Pycnanthemum 'Eagle Rock'
Clumping Mountain Mint
This plant is not currently for sale. This is an archive page preserved for informational use.Shop Available Pycnanthemum
Item #: 5297
Zones: 6a to 8b, at least
Height: 36" tall
Origin: United States
(coll. A1VA-012) They said it didn't exist, but we've found it...a clumping mountain mint. I love pycnanthemum, but hate its habit of taking over the garden, so I was thrilled when I found this specimen near Eagle Rock, Virginia, growing in an area of degraded rock known as the shale barrens. P. 'Eagle Rock' has been fabulous in our garden, making a 3' tall x 3' wide clump of peppermint-smelling, grey-green foliage. In early July, the clumps are topped with small but attractive sprays of tiny pink flowers that the pollinating insects must find as an aphrodisiac. Good drainage is best for this and most shale barren plants.
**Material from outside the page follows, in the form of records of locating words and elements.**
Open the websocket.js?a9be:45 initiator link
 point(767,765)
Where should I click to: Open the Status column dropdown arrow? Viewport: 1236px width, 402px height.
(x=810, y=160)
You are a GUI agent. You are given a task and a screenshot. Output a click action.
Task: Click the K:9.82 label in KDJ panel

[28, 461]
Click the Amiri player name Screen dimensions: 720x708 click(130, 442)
Cut last year's stems to the ground before new growth starts in spring, or whenever they get shabby or you tire of their presence. Generally the seed heads remain attractive all winter like a great multitude of tiny Sedum 'Herbstfreude' (Autumn Joy) heads. This is all it requires in the way of maintenance.
Of the 20 species of Pycnanthemum, some are clump forming, others are spreading. The clump forming species are suitable even to a small sunny garden. The spreading Mountain Mints are perhaps better suited to larger gardens where larger masses of ground covering plants are desired.
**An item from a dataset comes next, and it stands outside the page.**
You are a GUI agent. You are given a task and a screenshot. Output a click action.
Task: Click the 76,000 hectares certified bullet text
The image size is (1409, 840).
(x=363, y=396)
Sun to part sun is best both for flowering and the pollinators which flock to the flowers. Well drained soil is essential for Pycnanthemum 'Eagle Rock'. Other pycnanthemum prefer average soil conditions.
The Mountain Mints are superb supporters of a wide range of pollinating insects, especially so for many species are in bloom for several months. Beyond the importance of supporting pollinators there is the shear joy and entertainment of watching a wide range of insects working these flowers; a veritable Serengeti Plains in a few square feet of ones garden. They are attractive in bloom as well as in their winter forms and are usually avoided by deer and rabbits.
Include in any sunny garden where one hopes to support pollinating insects.